### WHAT YOU HAVE TO DO
Present the following entries again, word for word and in full.
===== DATA FOR REVIEW =====
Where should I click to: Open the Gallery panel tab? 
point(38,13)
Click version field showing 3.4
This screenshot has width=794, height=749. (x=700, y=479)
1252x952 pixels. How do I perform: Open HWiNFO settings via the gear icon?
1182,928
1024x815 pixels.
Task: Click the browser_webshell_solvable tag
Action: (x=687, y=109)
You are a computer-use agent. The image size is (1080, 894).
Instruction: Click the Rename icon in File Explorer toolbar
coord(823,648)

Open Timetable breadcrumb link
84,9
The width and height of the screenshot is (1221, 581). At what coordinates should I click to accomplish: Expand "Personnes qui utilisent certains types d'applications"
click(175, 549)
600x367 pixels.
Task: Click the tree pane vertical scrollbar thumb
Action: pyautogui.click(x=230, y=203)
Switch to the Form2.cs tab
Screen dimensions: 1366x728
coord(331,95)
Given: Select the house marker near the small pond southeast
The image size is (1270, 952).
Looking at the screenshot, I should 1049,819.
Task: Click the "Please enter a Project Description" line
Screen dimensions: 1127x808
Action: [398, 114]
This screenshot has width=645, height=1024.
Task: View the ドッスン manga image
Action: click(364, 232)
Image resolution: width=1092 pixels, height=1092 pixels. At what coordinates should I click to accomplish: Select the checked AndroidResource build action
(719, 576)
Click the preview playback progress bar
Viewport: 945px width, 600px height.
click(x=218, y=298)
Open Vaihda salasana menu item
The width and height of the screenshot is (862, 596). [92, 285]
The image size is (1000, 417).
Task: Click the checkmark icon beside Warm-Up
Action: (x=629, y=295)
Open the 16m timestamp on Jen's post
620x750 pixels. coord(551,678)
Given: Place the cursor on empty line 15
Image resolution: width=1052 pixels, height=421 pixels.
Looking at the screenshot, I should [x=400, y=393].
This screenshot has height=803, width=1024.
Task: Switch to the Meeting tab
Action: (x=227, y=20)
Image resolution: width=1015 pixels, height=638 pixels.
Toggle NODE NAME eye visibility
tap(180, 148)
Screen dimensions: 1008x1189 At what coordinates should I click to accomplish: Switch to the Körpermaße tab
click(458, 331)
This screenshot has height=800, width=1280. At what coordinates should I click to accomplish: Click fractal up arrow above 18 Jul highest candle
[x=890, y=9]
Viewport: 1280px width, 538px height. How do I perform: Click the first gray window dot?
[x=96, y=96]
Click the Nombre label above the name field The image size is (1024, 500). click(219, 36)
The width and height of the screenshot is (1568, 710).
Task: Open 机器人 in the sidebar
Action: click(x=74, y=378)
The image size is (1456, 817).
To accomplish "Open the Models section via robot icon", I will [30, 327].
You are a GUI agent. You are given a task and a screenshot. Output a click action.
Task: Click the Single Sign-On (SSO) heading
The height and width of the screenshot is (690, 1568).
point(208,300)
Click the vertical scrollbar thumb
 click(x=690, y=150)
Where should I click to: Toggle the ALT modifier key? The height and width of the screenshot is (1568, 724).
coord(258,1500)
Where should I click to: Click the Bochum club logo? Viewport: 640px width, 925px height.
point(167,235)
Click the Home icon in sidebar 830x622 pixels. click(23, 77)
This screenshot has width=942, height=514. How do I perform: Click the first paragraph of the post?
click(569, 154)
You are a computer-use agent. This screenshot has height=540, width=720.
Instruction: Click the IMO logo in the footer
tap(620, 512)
=====
### TASK RESULT
Where should I click to: Open the Gallery panel tab? 
point(38,13)
Click version field showing 3.4
This screenshot has width=794, height=749. (x=700, y=479)
1252x952 pixels. How do I perform: Open HWiNFO settings via the gear icon?
1182,928
1024x815 pixels.
Task: Click the browser_webshell_solvable tag
Action: (x=687, y=109)
You are a computer-use agent. The image size is (1080, 894).
Instruction: Click the Rename icon in File Explorer toolbar
coord(823,648)

Open Timetable breadcrumb link
84,9
The width and height of the screenshot is (1221, 581). At what coordinates should I click to accomplish: Expand "Personnes qui utilisent certains types d'applications"
click(175, 549)
600x367 pixels.
Task: Click the tree pane vertical scrollbar thumb
Action: pyautogui.click(x=230, y=203)
Switch to the Form2.cs tab
Screen dimensions: 1366x728
coord(331,95)
Given: Select the house marker near the small pond southeast
The image size is (1270, 952).
Looking at the screenshot, I should 1049,819.
Task: Click the "Please enter a Project Description" line
Screen dimensions: 1127x808
Action: [398, 114]
This screenshot has width=645, height=1024.
Task: View the ドッスン manga image
Action: click(364, 232)
Image resolution: width=1092 pixels, height=1092 pixels. At what coordinates should I click to accomplish: Select the checked AndroidResource build action
(719, 576)
Click the preview playback progress bar
Viewport: 945px width, 600px height.
click(x=218, y=298)
Open Vaihda salasana menu item
The width and height of the screenshot is (862, 596). [92, 285]
The image size is (1000, 417).
Task: Click the checkmark icon beside Warm-Up
Action: (x=629, y=295)
Open the 16m timestamp on Jen's post
620x750 pixels. coord(551,678)
Given: Place the cursor on empty line 15
Image resolution: width=1052 pixels, height=421 pixels.
Looking at the screenshot, I should [x=400, y=393].
This screenshot has height=803, width=1024.
Task: Switch to the Meeting tab
Action: (x=227, y=20)
Image resolution: width=1015 pixels, height=638 pixels.
Toggle NODE NAME eye visibility
tap(180, 148)
Screen dimensions: 1008x1189 At what coordinates should I click to accomplish: Switch to the Körpermaße tab
click(458, 331)
This screenshot has height=800, width=1280. At what coordinates should I click to accomplish: Click fractal up arrow above 18 Jul highest candle
[x=890, y=9]
Viewport: 1280px width, 538px height. How do I perform: Click the first gray window dot?
[x=96, y=96]
Click the Nombre label above the name field The image size is (1024, 500). click(219, 36)
The width and height of the screenshot is (1568, 710).
Task: Open 机器人 in the sidebar
Action: click(x=74, y=378)
The image size is (1456, 817).
To accomplish "Open the Models section via robot icon", I will [30, 327].
You are a GUI agent. You are given a task and a screenshot. Output a click action.
Task: Click the Single Sign-On (SSO) heading
The height and width of the screenshot is (690, 1568).
point(208,300)
Click the vertical scrollbar thumb
 click(x=690, y=150)
Where should I click to: Toggle the ALT modifier key? The height and width of the screenshot is (1568, 724).
coord(258,1500)
Where should I click to: Click the Bochum club logo? Viewport: 640px width, 925px height.
point(167,235)
Click the Home icon in sidebar 830x622 pixels. click(23, 77)
This screenshot has width=942, height=514. How do I perform: Click the first paragraph of the post?
click(569, 154)
You are a computer-use agent. This screenshot has height=540, width=720.
Instruction: Click the IMO logo in the footer
tap(620, 512)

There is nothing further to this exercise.